RECORDS FOR THE TASK below:

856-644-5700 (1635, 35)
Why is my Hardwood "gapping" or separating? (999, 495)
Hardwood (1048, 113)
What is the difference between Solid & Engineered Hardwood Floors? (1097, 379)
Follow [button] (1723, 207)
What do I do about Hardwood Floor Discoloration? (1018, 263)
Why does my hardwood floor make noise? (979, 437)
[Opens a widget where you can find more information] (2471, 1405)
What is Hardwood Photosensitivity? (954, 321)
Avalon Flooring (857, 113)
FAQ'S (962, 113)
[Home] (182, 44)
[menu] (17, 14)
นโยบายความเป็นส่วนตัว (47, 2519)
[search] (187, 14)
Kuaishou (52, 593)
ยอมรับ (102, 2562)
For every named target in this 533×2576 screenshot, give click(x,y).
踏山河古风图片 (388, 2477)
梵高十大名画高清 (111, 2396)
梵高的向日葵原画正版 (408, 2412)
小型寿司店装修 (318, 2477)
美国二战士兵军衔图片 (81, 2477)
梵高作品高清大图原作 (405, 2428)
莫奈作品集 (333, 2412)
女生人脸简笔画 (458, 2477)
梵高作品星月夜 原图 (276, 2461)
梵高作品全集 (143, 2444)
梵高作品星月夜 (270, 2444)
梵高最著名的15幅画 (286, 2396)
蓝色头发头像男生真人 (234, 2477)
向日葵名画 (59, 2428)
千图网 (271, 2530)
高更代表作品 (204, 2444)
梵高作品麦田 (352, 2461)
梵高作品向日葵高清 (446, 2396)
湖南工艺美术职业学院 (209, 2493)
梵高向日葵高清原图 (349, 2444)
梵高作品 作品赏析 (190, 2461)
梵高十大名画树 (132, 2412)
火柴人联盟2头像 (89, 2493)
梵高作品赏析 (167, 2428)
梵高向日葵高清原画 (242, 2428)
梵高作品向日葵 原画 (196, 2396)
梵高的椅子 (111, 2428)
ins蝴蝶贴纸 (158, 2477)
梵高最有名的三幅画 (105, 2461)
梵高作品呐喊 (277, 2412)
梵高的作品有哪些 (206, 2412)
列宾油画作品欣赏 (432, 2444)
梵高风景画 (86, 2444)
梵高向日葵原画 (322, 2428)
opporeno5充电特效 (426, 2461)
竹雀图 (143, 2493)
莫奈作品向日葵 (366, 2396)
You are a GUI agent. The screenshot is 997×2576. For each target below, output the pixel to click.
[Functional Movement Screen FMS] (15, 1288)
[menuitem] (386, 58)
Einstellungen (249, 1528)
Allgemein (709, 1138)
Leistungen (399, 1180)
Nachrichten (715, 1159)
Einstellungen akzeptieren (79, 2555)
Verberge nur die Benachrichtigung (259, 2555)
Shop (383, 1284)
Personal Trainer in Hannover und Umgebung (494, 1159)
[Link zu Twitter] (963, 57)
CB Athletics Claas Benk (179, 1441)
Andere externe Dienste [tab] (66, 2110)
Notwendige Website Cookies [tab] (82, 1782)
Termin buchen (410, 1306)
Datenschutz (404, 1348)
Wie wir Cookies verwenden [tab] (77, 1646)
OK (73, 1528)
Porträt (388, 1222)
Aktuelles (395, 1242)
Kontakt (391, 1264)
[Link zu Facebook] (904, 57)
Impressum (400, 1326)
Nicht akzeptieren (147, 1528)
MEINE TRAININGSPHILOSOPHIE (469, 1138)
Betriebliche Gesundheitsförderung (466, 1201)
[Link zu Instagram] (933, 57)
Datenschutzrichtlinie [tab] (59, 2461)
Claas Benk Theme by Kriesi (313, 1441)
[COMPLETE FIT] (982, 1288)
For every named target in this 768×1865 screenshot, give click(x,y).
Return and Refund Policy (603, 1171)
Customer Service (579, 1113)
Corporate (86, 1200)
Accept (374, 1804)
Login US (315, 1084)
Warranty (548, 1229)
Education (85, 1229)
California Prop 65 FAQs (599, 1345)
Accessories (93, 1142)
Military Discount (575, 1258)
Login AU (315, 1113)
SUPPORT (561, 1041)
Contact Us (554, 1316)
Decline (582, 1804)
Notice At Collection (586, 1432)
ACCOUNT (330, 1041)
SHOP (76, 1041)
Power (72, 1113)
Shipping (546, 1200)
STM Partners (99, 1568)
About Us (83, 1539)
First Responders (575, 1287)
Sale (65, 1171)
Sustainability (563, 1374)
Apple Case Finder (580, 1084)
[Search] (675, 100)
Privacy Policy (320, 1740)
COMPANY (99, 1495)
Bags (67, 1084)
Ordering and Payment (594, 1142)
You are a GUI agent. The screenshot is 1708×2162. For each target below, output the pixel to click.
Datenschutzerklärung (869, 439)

End of RECORDS FOR THE TASK.

--- EXERCISE OBJECTIVE ---
Lines in the listing above that contain the word "Cookies" must be copied; leave out the rest.

--- TASK RESULT ---
Notwendige Website Cookies [tab] (82, 1782)
Wie wir Cookies verwenden [tab] (77, 1646)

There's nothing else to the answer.